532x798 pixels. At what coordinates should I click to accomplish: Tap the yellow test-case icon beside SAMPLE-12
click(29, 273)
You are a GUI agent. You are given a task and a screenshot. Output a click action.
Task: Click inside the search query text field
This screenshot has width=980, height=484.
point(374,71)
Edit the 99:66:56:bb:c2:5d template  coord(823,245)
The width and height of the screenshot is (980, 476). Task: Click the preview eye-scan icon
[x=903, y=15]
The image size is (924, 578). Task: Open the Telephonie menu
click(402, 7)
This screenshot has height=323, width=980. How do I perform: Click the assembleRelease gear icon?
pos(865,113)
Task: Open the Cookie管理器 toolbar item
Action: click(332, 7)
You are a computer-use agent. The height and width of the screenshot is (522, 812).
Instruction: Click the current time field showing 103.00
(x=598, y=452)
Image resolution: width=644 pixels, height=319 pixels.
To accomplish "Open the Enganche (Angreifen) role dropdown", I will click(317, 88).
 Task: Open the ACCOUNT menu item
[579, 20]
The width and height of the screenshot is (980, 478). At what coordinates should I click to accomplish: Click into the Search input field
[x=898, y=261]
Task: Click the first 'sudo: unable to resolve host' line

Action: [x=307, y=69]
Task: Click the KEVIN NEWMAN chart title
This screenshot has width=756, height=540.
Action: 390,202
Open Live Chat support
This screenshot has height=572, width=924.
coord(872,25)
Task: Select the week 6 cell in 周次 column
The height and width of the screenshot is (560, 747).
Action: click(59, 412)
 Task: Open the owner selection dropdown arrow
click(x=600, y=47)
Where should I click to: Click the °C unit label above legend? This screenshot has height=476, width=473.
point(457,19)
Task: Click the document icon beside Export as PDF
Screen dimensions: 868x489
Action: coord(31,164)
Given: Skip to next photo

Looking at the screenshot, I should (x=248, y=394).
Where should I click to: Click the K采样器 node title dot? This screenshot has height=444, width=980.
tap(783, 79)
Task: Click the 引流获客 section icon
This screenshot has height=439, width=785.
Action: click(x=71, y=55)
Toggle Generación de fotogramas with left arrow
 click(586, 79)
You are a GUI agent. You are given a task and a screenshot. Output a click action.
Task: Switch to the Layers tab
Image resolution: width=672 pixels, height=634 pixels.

════════

### WHAT TO DO
Copy out each line in the listing that has the word "resolution".

### SOLUTION TO THE PROBLEM
Image resolution: width=644 pixels, height=319 pixels.
Image resolution: width=672 pixels, height=634 pixels.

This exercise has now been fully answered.